**Work instructions**
Out of the material that follows, write out exactly the lines from the line with "Open the Setup tools icon" to the line with "The height and width of the screenshot is (765, 1568).", both ends included, and no others.

Data shown Start Marker

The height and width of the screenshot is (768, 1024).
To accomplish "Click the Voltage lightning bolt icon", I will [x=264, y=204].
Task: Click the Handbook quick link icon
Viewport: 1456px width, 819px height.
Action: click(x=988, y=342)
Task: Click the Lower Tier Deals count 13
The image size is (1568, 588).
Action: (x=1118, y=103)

Data shown End Marker
Data shown Start Marker

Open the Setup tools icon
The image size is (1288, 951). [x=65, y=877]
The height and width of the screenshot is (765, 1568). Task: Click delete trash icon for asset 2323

Data shown End Marker
Data shown Start Marker

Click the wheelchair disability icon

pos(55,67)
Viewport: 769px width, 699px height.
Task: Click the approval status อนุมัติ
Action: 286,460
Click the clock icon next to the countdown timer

Data shown End Marker

**Expected output**
Open the Setup tools icon
The image size is (1288, 951). [x=65, y=877]
The height and width of the screenshot is (765, 1568). Task: Click delete trash icon for asset 2323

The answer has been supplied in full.